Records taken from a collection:
● ● ● ● ● ● ●

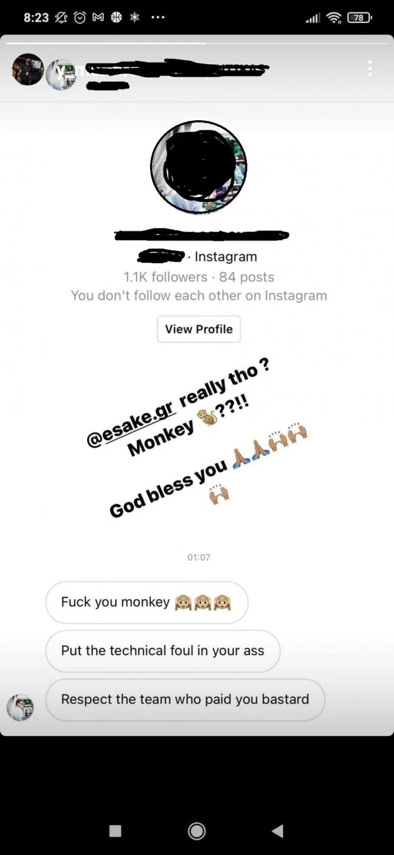Tap the shared story post image
Viewport: 394px width, 855px height.
point(198,436)
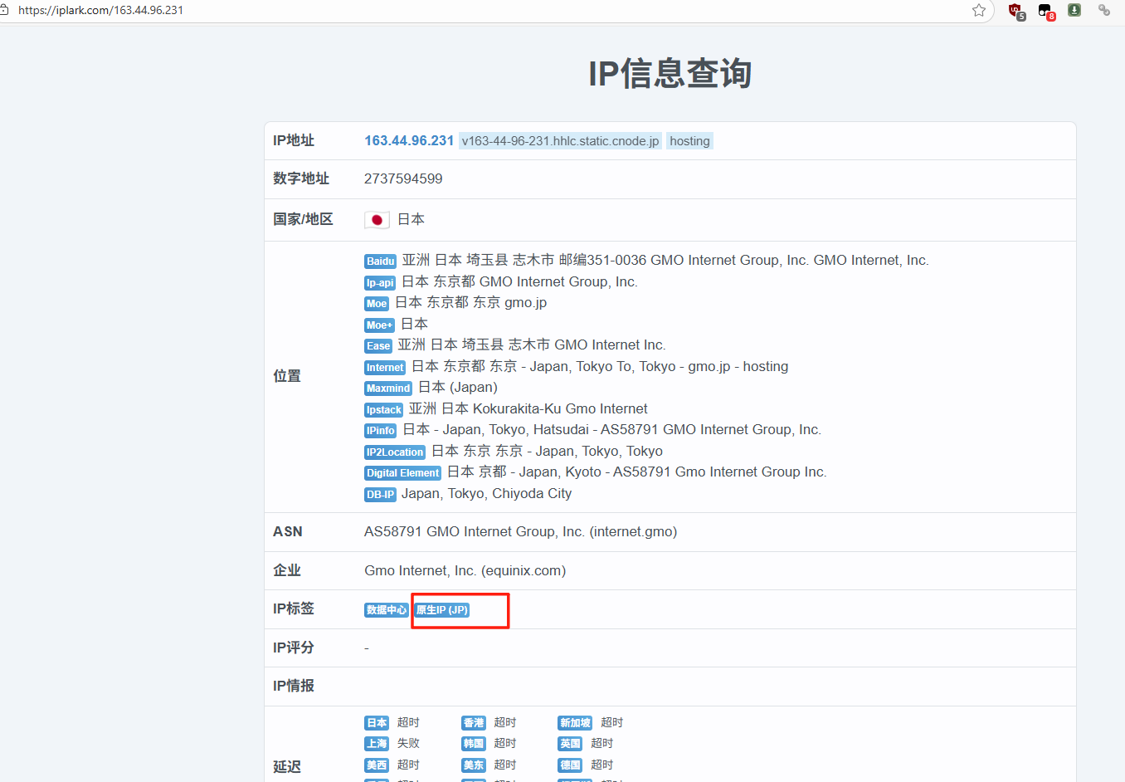Image resolution: width=1125 pixels, height=782 pixels.
Task: Click the v163-44-96-231.hhlc.static.cnode.jp hostname tag
Action: coord(560,141)
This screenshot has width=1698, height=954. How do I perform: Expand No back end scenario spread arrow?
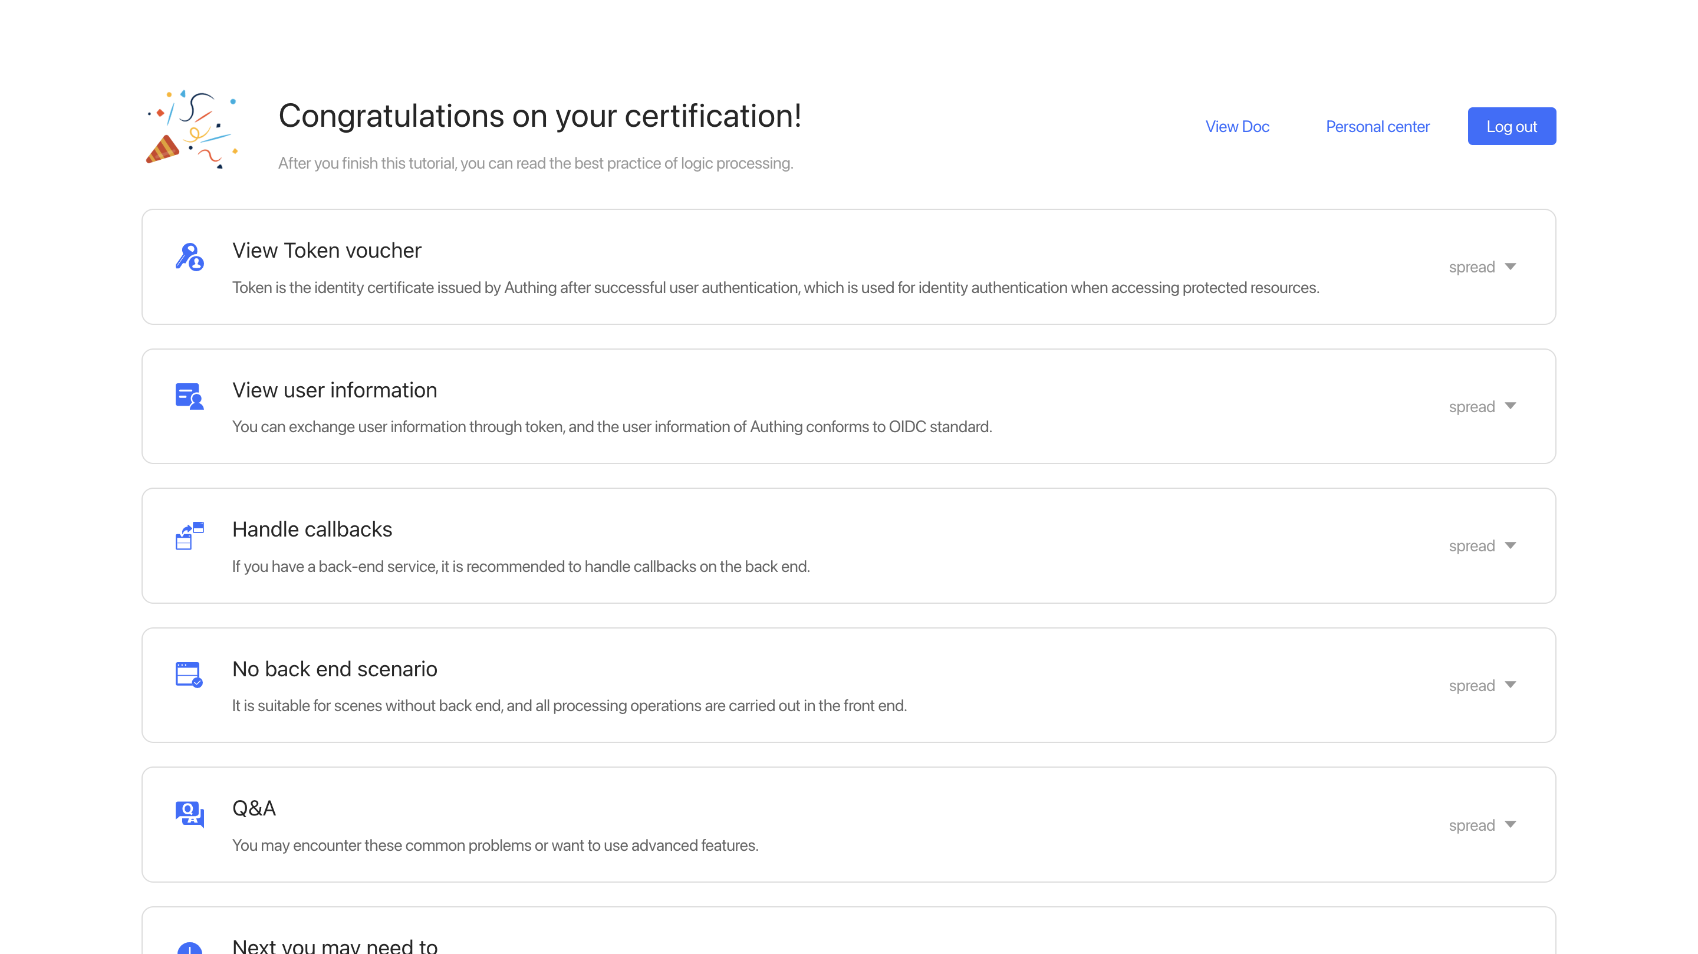tap(1509, 685)
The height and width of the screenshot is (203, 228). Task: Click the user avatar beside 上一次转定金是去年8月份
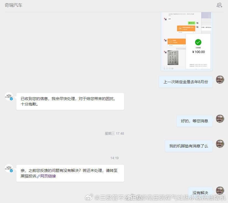click(220, 79)
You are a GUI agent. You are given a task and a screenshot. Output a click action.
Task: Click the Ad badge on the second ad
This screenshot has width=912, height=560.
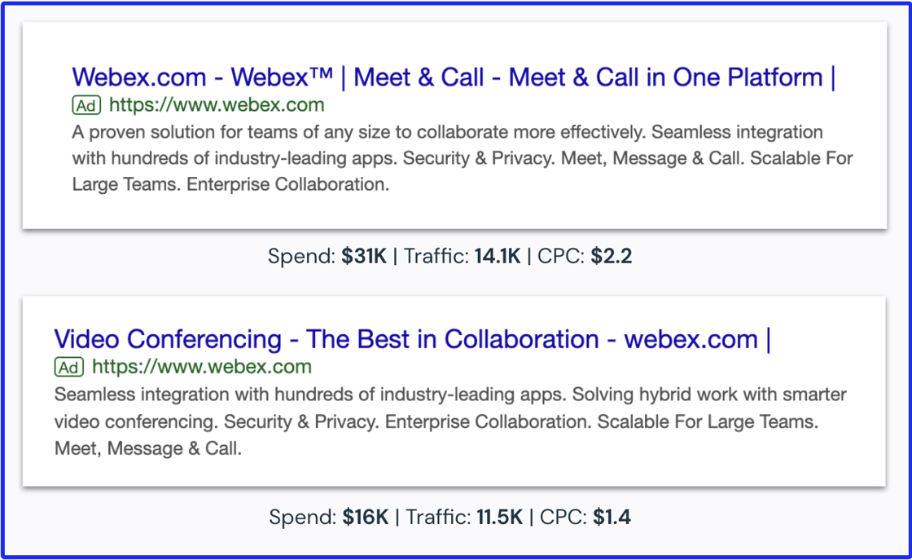(68, 368)
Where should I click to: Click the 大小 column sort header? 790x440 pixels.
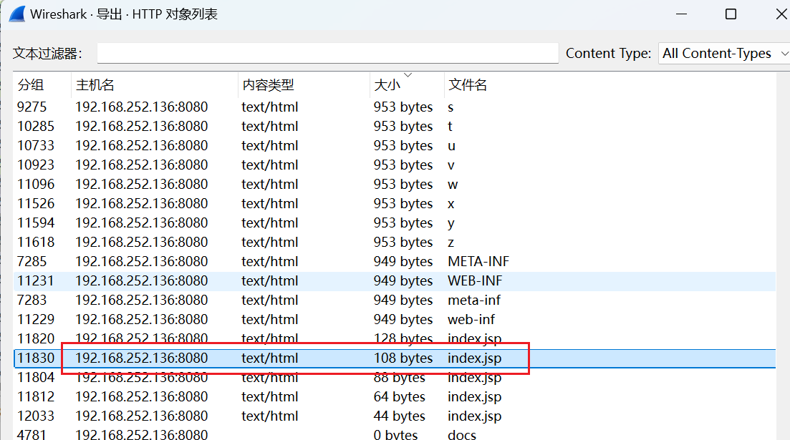pyautogui.click(x=387, y=85)
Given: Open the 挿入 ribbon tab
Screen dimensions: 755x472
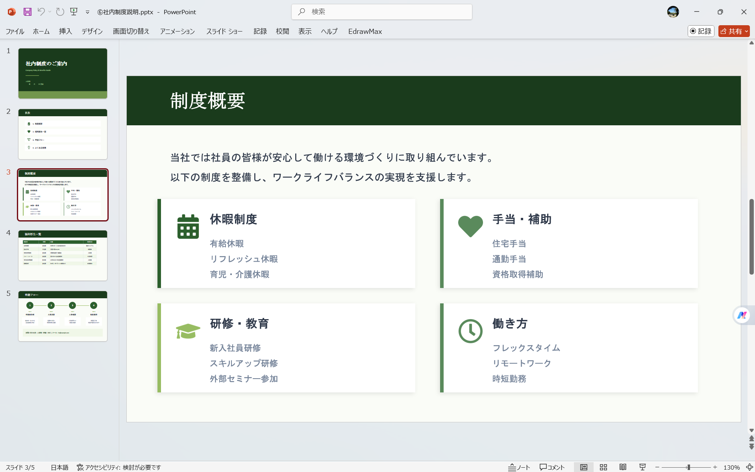Looking at the screenshot, I should tap(65, 31).
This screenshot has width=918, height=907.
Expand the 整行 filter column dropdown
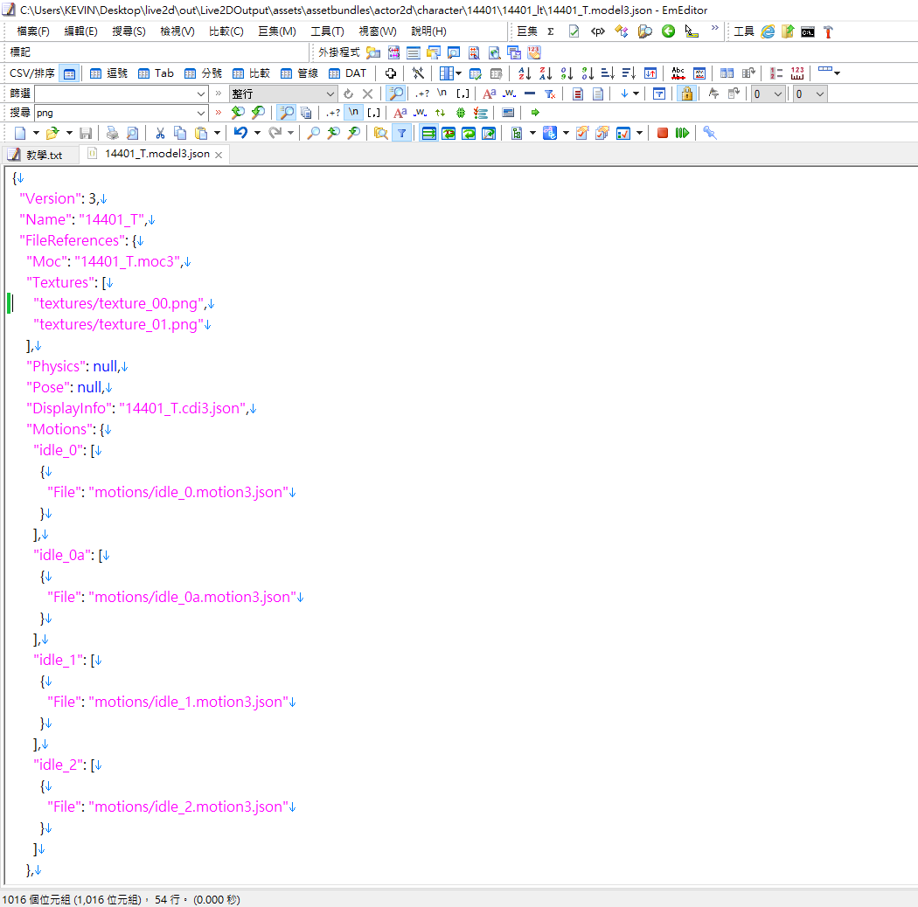[330, 93]
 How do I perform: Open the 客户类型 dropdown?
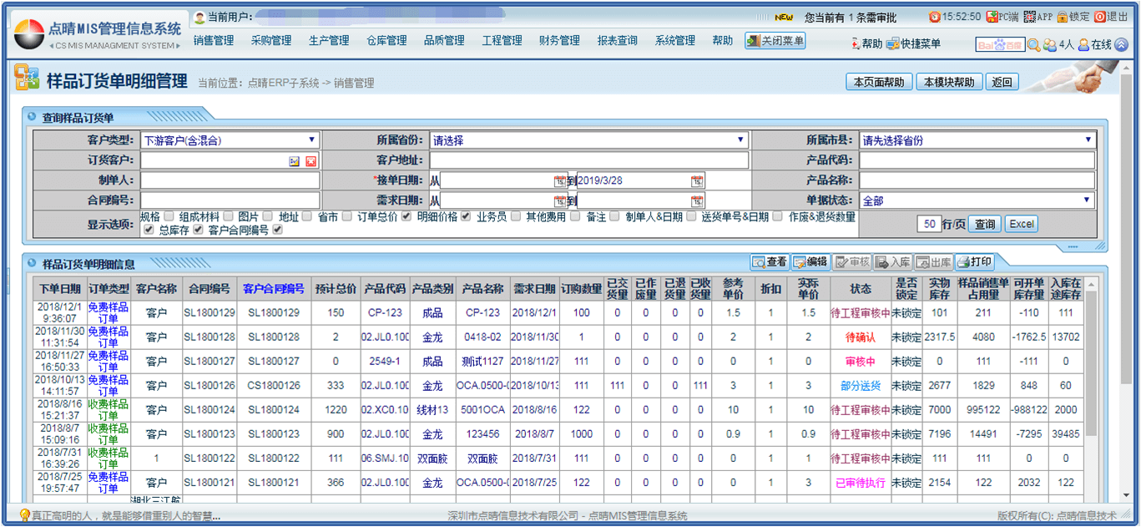230,140
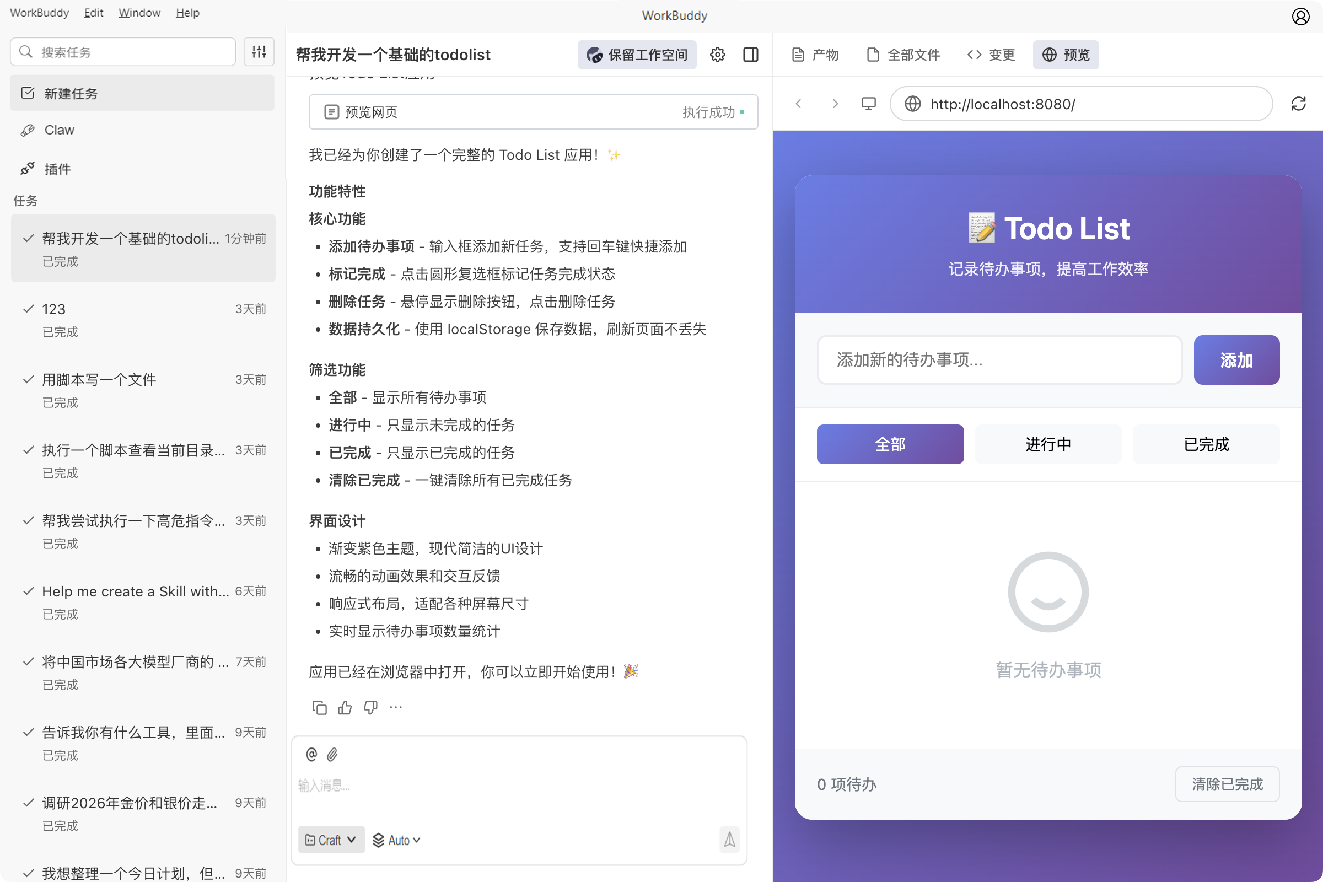1323x882 pixels.
Task: Copy the assistant's response
Action: [x=320, y=708]
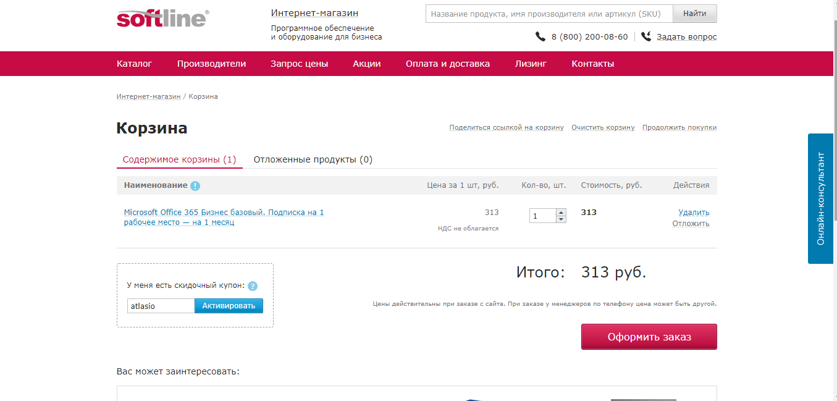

● ● ● ● ● ● ●

Task details:
Rewrite everything from the line containing "This screenshot has width=918, height=907." down to the end of the listing, changing "dropdown" to "menu" and leaving everything else the same. Leave the pictures out of your answer.

Full output:
This screenshot has width=918, height=907.
Expand the 整行 filter column menu
[330, 93]
 How do I perform: Open the 客户类型 menu?
230,140
1323x882 pixels.
Task: Copy the assistant's response
Action: [x=320, y=708]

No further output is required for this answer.